Radiopaedia Recipe - Githubissues

RavanJAltaie commented 1 year ago

The recipe of Radiopedia.org has succeeded in hidden/dev, the file size is 2.3 GB But the internal links of the website inside the file are not working. https://farm.openzim.org/pipeline/a1f80241-f74c-4ec6-911f-b6f02f3d6d2b/debug

The recipe: https://farm.openzim.org/recipes/radiopaedia_en

Popolechien commented 1 year ago

Here is the dev zim : https://dev.library.kiwix.org/viewer#radiopaedia_en_2023-09/A/index.html

rgaudin commented 1 year ago

Most of the links shows that the scraper was presented with the CloudFlare captcha-like Security feature. This feature is usually enabled to prevent spambots and/or crawlers.

Since it's a crowd-sourced website, spam might be the reason. Licensing allows reuse.

benoit74 commented 1 year ago

@rgaudin @kelson42 Is there any strategy to apply in such situations where CloudFlare (or any other CDN indeed) blocked us? I suspect that we are just blocked and can't do anything, but I do not have your experience with browsertrix crawler.

rgaudin commented 1 year ago

No, it deserves a ticket on the crawler repo.
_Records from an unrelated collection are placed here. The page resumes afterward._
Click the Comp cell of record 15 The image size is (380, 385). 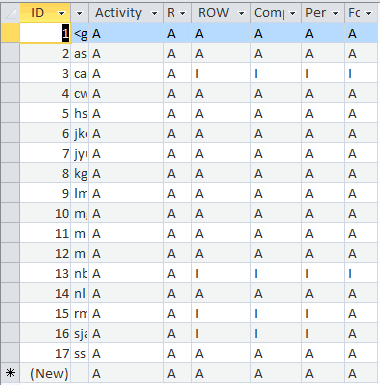[x=276, y=313]
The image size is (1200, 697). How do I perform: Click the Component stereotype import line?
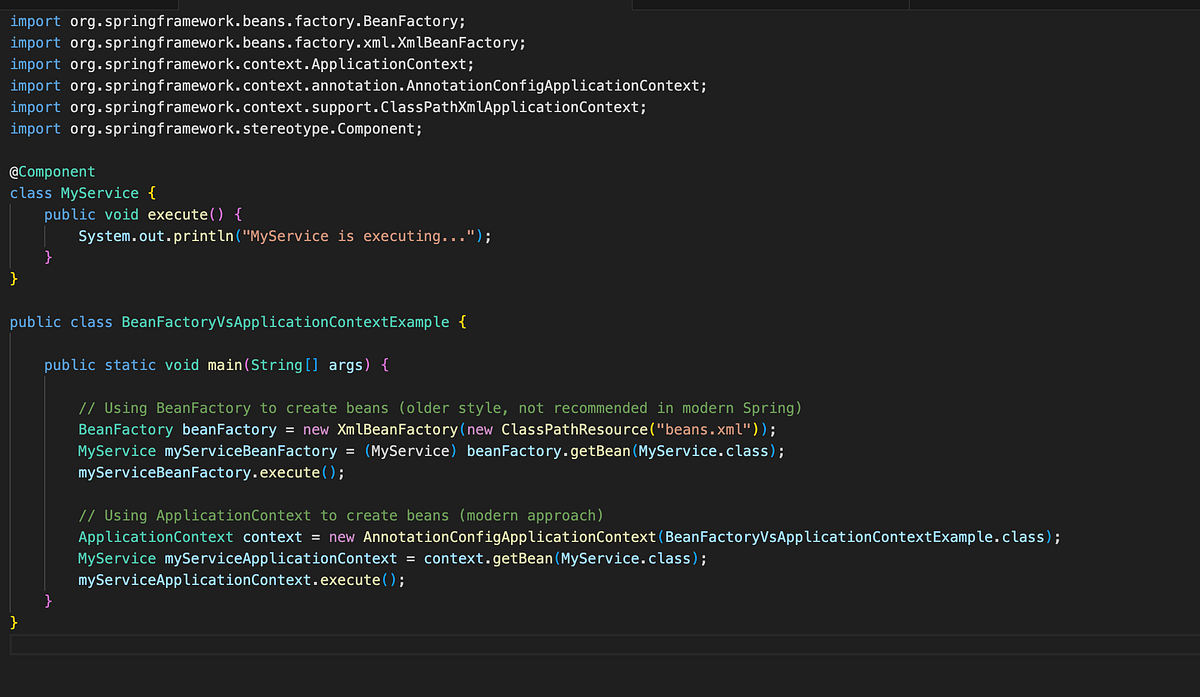230,128
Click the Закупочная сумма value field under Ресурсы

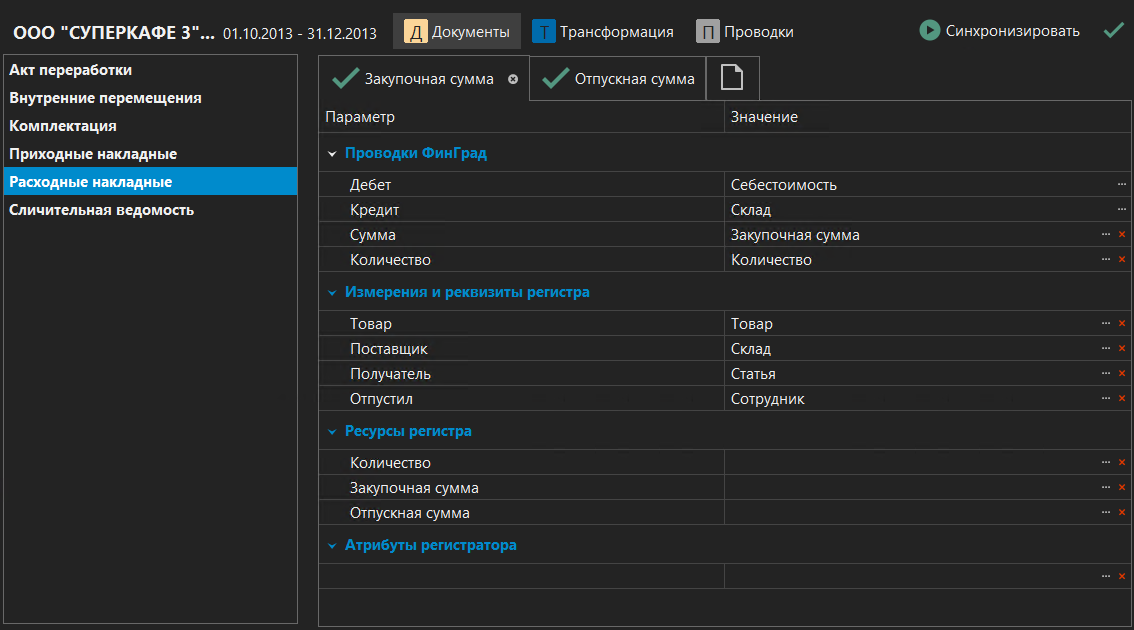tap(910, 488)
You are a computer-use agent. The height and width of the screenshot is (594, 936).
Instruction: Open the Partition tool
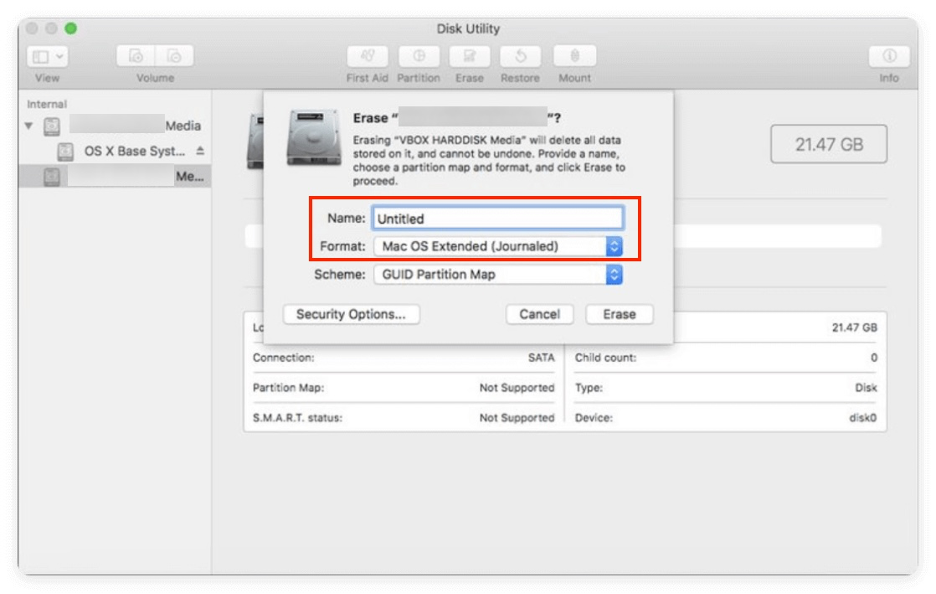click(x=419, y=55)
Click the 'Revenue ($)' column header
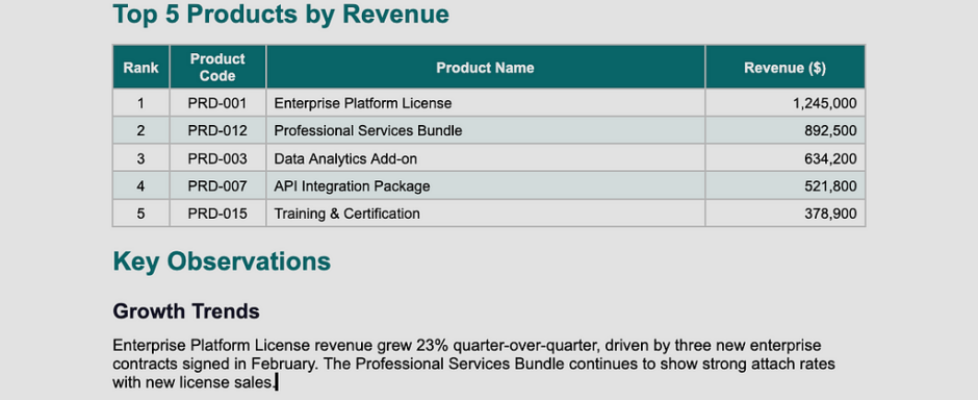978x400 pixels. click(784, 68)
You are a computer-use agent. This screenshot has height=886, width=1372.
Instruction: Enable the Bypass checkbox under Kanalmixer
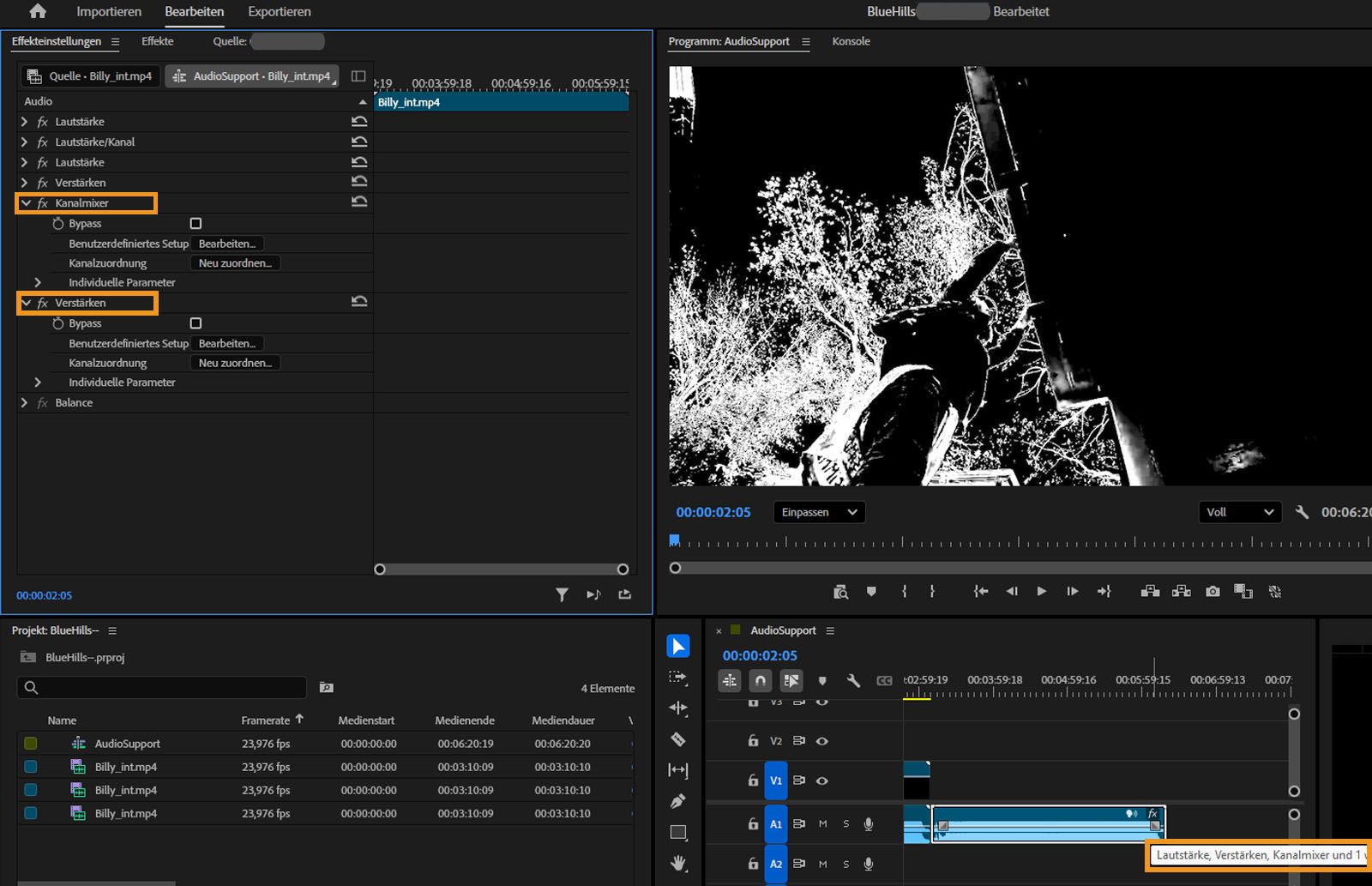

It's different than https://github.com/webrecorder/browsertrix-crawler/issues/372 I don't think there's much that can be done technically but:

we should document that this is a known limitation.
Content people should be able to identify it as such.
When worth it (radiopedia specifically allows reuse), maybe contact website manager.

benoit74 commented 1 year ago

I will open the issue on the crawler repo.

Your point regarding how content people can identify it as such could be seen either as:

a process / documentation point for content team
or a technical point (we could/should detect when there are many Cloudflare "Security" pages in warc2zim and make the recipe fail)

What do you think about it? I prefer point 2 because it relies less on humans to detect these issues, but it might have a performance impact on big websites (we have to search all HTML files).

Regarding the third point, @Popolechien @RavanJAltaie I let you judge whether it makes sense contact the website manager to explain our project and ask them for alternate ways to retrieve their content automatically, or if you prefer to just give up.

RavanJAltaie commented 1 year ago

@Popolechien the issue was initiated originally by you, you can decide on the third point suggested by Renaud

rgaudin commented 1 year ago

1 and 2 are not exclusive.

You need them to identify issues in created ZIM files (it's not identifiable from source website usually) because they do QA.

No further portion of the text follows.